RMS Britannic, the largest Olympic-class ocean liner of White Star Line, the sister ship of RMS Titanic and RMS Olympic, launched in February 1914, used as a hospital ship between 23 December 1915 and 21 November 1916, when it sank after an explosion caused by an underwater mine.

(via Wikimedia Commons)

The sixth USS Relief with a bed capacity of 550, commissioned in December 1920, sold for scrap in March 1948

(via Navsource)

A nurse tends to young patients in a river ambulance for sufferers from infectious diseases such as tuberculosis, in July 1922. The ambulance belongs to the London Metropolitan Asylum Board.

(Photo by Topical Press Agency/Getty Images)

The Lloyd l Seaman, an engineless vessel used as a floating hospital for sick children, and a cruise ship for elderly citizens under Department of Welfare sponsorship, c. 1950.

(Photo by Al Barry/Three Lions/Getty Images)

SS Hope, originally built as a US Navy hospital ship, USS Consolation in 1945. It was decommissioned in 1955, but served again between 1960 and 1974, when it was operated by Project HOPE.

The SS Hope had its own freshwater plant named the Iron Cow, a machine that combined distilled seawater with butterfat and milk solids, producing 1,000 gallons (3,785 liters) of milk a day.

(via Naval Historical Center, Navsource)

The 894-feet (272 m) USNS Comfort and USNS Mercy, the largest hospital ships ever.

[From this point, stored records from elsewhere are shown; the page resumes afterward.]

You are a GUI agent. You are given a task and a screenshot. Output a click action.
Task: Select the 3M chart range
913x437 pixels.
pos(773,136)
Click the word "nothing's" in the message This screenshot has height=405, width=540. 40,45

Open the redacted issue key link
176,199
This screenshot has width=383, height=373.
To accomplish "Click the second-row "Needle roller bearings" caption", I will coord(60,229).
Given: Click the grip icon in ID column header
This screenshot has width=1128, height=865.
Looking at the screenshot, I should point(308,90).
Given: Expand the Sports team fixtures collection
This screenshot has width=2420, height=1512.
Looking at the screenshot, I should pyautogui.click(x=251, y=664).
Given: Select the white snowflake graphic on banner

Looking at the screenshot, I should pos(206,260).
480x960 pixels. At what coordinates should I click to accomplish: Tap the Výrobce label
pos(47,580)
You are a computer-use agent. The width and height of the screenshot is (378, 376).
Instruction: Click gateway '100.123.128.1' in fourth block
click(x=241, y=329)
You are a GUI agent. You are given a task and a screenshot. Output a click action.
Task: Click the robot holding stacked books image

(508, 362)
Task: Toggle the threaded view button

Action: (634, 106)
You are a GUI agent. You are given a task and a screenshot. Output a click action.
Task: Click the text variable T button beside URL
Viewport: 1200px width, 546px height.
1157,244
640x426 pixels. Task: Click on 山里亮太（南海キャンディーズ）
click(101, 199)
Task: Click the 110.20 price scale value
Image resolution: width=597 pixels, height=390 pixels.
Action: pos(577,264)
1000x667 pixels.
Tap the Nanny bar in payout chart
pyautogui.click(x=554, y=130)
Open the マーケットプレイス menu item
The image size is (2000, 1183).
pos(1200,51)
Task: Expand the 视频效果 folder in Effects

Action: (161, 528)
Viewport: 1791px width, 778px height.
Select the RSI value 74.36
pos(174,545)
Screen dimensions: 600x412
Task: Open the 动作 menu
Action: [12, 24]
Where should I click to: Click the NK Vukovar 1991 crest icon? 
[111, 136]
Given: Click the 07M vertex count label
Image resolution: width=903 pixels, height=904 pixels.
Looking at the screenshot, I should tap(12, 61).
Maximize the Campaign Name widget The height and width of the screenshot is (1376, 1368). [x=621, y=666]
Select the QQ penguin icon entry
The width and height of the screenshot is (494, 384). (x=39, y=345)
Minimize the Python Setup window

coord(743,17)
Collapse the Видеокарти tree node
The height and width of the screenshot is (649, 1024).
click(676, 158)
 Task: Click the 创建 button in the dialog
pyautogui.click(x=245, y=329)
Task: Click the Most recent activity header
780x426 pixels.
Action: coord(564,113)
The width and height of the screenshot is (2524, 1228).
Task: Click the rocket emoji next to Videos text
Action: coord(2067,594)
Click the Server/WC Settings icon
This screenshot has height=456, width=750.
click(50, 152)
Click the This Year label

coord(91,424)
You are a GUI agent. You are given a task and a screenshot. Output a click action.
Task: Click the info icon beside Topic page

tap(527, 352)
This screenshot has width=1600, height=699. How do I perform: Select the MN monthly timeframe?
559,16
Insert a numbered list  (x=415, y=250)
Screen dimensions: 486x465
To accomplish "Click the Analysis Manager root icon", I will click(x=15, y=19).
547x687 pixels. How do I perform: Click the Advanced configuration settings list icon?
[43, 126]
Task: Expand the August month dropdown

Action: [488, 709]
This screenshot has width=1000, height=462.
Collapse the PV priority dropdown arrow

Both of them have 12 operating rooms and 1,000 beds, and were built as oil tankers in 1976.

(Photos by Gabriel R. Piper/U.S. Navy/Getty Images, Jim Watson/Getty Images and Steve Helber/AP)

MV Africa Mercy, the world's largest (498 ft 8 in or 152 m long) non-governmental floating hospital, converted from a former Danish rail ferry named Dronning Ingrid (Queen Ingrid), in service since 2007. The eight-deck MV Africa Mercy has six operating rooms, a recovery ward with 78 beds, two CT scanners, an ophthalmic unit, an ICU and some laboratories.

There are 126 cabins for 484 crew members including families, a library, a small supermarket, a Starbucks cafe, a restaurant and a school for all ages.

(via Wikimedia Commons)

The Type 920 Class (Peace Ark or Daishandao) of the People's Liberation Army, China, built by Guangzhou Shipyard International Company Limited, launched in 2007, commissioned in December 2008.

Only one ship was built, which has 300 beds, 20 ICUs and 8 operating rooms.